**ACTIVITY**
Copy out the entries below exactly as they stand, but only from the line containing "The height and width of the screenshot is (800, 1400)." through the line containing "Task: Edit the Job title with pencil icon".

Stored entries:
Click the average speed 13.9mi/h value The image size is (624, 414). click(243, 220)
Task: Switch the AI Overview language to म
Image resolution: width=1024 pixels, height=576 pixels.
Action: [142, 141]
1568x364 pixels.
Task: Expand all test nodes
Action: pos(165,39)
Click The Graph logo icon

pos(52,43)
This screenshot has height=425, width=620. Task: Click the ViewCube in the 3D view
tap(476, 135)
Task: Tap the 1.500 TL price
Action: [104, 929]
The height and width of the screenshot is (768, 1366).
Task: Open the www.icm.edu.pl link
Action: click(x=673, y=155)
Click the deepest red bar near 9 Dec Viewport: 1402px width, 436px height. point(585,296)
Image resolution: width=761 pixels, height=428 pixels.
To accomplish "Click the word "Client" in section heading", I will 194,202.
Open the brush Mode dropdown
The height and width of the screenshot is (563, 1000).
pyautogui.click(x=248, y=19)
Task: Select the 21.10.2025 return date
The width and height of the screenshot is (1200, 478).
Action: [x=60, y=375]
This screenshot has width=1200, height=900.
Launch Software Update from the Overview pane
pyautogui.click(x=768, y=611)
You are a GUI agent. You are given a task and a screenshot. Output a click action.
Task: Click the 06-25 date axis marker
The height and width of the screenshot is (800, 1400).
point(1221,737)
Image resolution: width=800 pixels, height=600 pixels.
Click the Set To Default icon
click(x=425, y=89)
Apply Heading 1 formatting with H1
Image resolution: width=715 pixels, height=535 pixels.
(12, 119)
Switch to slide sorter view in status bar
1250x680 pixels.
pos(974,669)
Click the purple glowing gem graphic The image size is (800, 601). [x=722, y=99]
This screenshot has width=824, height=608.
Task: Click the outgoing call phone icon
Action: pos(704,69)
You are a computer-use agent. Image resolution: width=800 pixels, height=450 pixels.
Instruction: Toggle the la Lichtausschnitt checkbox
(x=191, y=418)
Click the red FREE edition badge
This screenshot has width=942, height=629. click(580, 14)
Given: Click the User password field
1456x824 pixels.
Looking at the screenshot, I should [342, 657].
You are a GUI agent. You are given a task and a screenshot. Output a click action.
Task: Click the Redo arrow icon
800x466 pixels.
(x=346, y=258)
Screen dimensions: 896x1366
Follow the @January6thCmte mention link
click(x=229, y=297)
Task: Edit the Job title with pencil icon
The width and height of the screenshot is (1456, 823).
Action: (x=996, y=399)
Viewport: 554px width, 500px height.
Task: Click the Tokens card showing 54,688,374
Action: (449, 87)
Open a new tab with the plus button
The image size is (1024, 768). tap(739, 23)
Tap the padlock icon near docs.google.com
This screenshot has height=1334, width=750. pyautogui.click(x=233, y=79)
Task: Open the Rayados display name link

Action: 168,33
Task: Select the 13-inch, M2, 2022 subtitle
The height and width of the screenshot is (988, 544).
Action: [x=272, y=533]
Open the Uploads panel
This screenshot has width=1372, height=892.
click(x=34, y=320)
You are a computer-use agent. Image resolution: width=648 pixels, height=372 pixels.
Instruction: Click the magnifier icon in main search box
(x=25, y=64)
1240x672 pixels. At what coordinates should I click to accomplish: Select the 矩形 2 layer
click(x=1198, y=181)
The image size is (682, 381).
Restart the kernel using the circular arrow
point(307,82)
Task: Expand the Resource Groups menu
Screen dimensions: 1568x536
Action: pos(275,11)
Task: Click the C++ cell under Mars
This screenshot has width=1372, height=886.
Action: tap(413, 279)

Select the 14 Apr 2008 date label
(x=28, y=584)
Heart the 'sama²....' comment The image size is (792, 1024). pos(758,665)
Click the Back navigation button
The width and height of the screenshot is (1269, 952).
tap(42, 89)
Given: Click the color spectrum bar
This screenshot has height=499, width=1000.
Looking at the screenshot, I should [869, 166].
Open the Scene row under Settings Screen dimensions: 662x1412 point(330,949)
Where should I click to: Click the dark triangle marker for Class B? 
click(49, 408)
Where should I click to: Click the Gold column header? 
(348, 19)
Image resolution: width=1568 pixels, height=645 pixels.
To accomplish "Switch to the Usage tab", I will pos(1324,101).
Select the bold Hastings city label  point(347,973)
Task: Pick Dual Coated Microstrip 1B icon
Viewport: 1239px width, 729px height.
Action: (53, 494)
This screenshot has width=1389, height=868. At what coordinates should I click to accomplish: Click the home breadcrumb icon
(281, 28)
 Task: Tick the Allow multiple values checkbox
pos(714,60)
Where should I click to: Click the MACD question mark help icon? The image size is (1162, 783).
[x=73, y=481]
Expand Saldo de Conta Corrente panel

**ANSWER TO THIS TASK**
The height and width of the screenshot is (800, 1400).
point(1221,737)
Image resolution: width=800 pixels, height=600 pixels.
Click the Set To Default icon
click(x=425, y=89)
Apply Heading 1 formatting with H1
Image resolution: width=715 pixels, height=535 pixels.
(12, 119)
Switch to slide sorter view in status bar
1250x680 pixels.
pos(974,669)
Click the purple glowing gem graphic The image size is (800, 601). [x=722, y=99]
This screenshot has width=824, height=608.
Task: Click the outgoing call phone icon
Action: pos(704,69)
You are a computer-use agent. Image resolution: width=800 pixels, height=450 pixels.
Instruction: Toggle the la Lichtausschnitt checkbox
(x=191, y=418)
Click the red FREE edition badge
This screenshot has width=942, height=629. click(580, 14)
Given: Click the User password field
1456x824 pixels.
Looking at the screenshot, I should [342, 657].
You are a GUI agent. You are given a task and a screenshot. Output a click action.
Task: Click the Redo arrow icon
800x466 pixels.
(x=346, y=258)
Screen dimensions: 896x1366
Follow the @January6thCmte mention link
click(x=229, y=297)
Task: Edit the Job title with pencil icon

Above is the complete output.